Goldman Sachs issues warning: S&P 500 faces "roadblock" in short-term rise, any rebound may be short-lived.
Strategists at Goldman Sachs believe that, given market concerns about the US economy, any rebound in the S&P 500 index may be short-lived.
Goldman Sachs strategists believe that, given the market's concerns about the US economy, any rebound in the S&P 500 index could be short-lived. Strategist David Kostin pointed out in a report last week that as the benchmark index briefly erased its gains since 2025, investors' risk exposure decreased. However, this exposure level is still not low enough to indicate "tactical upside potential due to holding weak positions."
Kostin stated, "To completely reverse the recent weakness in US stocks, the outlook for US economic growth must improve." At the same time, he lowered his full-year profit growth forecast from 11% to 9%.
In 2024, Kostin was one of those bullish on US stocks.
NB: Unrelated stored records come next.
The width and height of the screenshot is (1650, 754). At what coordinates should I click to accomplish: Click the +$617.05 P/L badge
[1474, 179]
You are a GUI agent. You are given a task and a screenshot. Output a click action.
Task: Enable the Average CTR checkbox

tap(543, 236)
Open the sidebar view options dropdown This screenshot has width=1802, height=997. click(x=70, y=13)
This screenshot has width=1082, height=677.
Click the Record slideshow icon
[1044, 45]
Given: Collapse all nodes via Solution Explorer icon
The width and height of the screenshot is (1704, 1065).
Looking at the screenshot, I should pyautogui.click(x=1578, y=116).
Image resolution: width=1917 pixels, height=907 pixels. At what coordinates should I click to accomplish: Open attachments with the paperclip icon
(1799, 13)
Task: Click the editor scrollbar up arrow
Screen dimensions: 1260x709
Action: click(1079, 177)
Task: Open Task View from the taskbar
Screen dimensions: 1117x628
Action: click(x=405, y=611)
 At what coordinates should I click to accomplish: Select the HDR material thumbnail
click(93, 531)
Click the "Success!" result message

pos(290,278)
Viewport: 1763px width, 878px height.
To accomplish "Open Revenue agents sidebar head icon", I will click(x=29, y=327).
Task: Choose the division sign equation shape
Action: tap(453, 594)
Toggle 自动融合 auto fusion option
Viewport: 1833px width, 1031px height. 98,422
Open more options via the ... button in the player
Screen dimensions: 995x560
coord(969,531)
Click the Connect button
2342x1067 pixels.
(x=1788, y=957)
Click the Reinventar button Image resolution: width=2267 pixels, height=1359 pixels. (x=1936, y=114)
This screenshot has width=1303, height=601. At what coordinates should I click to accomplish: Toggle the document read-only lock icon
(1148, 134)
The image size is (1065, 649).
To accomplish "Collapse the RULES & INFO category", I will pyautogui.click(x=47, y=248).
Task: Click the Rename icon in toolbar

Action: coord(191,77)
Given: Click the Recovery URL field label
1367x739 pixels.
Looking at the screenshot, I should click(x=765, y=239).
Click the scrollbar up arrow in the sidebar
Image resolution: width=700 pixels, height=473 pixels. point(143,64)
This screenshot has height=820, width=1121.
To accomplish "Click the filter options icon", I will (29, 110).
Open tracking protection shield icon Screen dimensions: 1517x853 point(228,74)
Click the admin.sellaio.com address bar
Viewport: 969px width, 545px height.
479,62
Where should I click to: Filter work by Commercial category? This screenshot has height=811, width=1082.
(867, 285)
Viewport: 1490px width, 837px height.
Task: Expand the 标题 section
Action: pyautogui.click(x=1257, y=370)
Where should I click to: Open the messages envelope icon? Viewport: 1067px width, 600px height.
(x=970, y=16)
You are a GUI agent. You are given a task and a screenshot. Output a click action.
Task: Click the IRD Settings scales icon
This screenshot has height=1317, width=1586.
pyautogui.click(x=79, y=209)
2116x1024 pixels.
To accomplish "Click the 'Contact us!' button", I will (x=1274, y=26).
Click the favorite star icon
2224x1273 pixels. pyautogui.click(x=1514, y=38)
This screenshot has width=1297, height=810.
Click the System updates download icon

He believes that in 2025, "stock market returns will be lower than last year, in line with the trajectory of earnings growth."
This year, US stocks have performed poorly due to concerns about the overvaluation of tech giants. Investors also question whether President Donald Trump's "America First" policy will lead to inflation and economic slowdown. The S&P 500 index has only risen by about 1% this year, while the MSCI All Country World Index excluding the US has risen by 5%.
Scott Rubner, Goldman Sachs Global Markets Chairman and Tactical Specialist, also believes that market demand is not enough to support a sustained rally. Rubner turned bearish last month, citing a gradual decrease in inflows from retail investors and other buyers. He pointed out that the market is in the final stage of position adjustments.
Morgan Stanley strategist Michael Wilson, who was a staunch bear until mid-2024, also believes that compared to the decline in bond yields, the stock market may be more sensitive to economic growth.